**What this task involves:** Copy out all lines in the data below containing the string "will".

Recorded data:

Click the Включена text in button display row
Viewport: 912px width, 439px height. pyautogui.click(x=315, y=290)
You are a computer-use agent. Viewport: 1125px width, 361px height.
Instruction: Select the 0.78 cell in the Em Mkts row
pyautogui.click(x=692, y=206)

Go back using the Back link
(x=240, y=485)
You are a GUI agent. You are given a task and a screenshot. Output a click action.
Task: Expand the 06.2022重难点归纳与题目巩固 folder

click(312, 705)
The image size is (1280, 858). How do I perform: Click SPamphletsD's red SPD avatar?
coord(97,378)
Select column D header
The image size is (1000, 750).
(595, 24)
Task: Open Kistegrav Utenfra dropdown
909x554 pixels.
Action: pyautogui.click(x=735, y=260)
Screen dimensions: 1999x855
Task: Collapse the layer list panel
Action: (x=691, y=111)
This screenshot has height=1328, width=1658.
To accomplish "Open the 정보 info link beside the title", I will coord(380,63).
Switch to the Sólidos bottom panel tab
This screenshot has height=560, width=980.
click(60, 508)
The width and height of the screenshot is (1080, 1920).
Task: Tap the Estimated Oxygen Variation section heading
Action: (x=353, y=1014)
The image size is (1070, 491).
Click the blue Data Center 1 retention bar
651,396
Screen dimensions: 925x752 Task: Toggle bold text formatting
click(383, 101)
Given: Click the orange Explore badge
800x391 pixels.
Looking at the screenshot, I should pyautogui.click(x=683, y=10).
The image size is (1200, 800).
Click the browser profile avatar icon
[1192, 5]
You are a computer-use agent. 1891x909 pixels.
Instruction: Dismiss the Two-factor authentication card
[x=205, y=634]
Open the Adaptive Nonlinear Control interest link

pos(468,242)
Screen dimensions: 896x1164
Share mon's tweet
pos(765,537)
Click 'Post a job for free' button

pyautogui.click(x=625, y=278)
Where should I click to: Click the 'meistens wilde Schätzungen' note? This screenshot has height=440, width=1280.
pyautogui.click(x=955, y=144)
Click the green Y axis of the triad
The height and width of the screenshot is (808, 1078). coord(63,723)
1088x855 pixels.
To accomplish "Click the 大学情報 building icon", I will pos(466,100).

**Finished exercise:**
To accomplish "Open the 정보 info link beside the title", I will coord(380,63).
To accomplish "Click the 大学情報 building icon", I will pos(466,100).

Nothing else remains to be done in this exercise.